Tractor salesman extraordinaire Alexander Botts was created by writer William Hazlett Upson for a story entitled I’m a Natural-Born Salesman that first appeared in the Saturday Evening Post on April 16, 1927.

Botts sold the fictitious Earthworm crawler tractors, made by the Farmers’ Friend Tractor Co. of Earthworm City, Ill. The Earthworm was based on Caterpillar’s crawlers, but Botts was a true original.

Botts sprung from Upson’s own experience working in the Holt Caterpillar Service Department from 1919 to 1924. “I spent a lot of time traveling around the country shooting trouble, repairing tractors, and instructing the operators,” Upson wrote about his time with Holt. “My main job was to follow up the salesmen and try to make the tractors do what the salesmen had said they would. In this way I came to know more about salesmen than they knew about themselves.”
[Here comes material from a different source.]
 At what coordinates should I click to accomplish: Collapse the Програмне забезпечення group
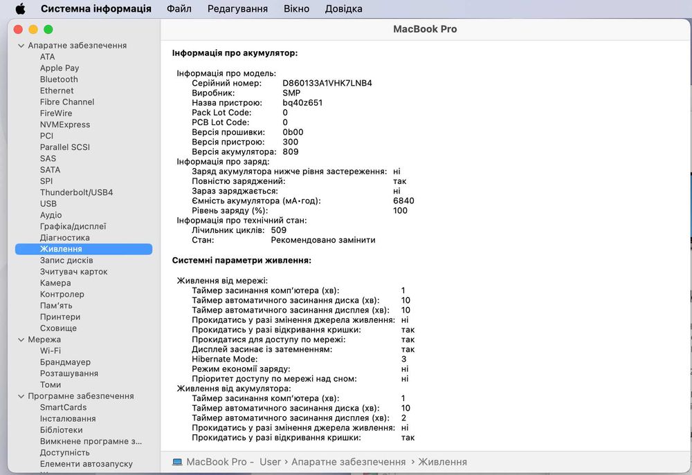[21, 397]
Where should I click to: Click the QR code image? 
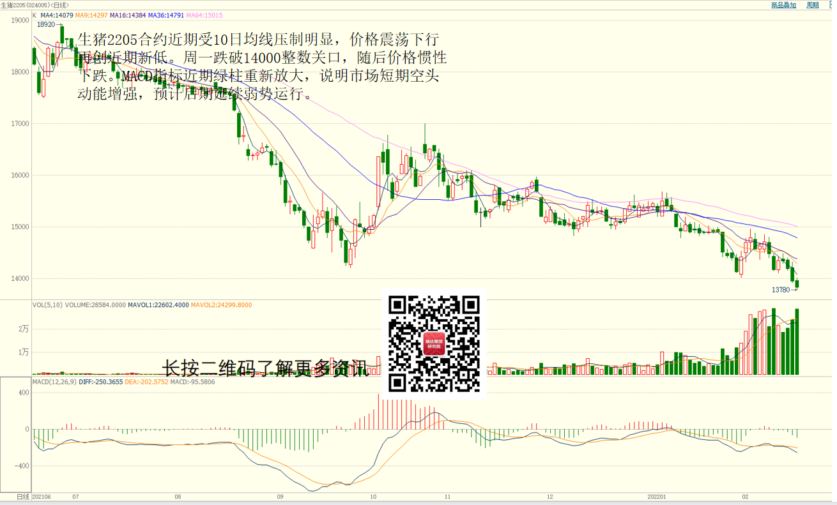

In the 1950s, Upson offered the following biography of his hero: “Alexander Botts was born in Smedleytown, Iowa, on March 15, 1892, the son of a prosperous farmer. He finished high school there; then embarked on a series of jobs – none of them quite worthy of his mettle. In these early days the largest piece of machinery he sold was the Excelsior Peerless Self-Adjusting Safety Razor Blade Sharpener. He became interested in heavy machinery in 1918 while serving in France as a cook with the motorized field artillery. In March 1920, he was hired as a salesman by the Farmers’ Friend Tractor Company, which later became the Earthworm Tractor Company.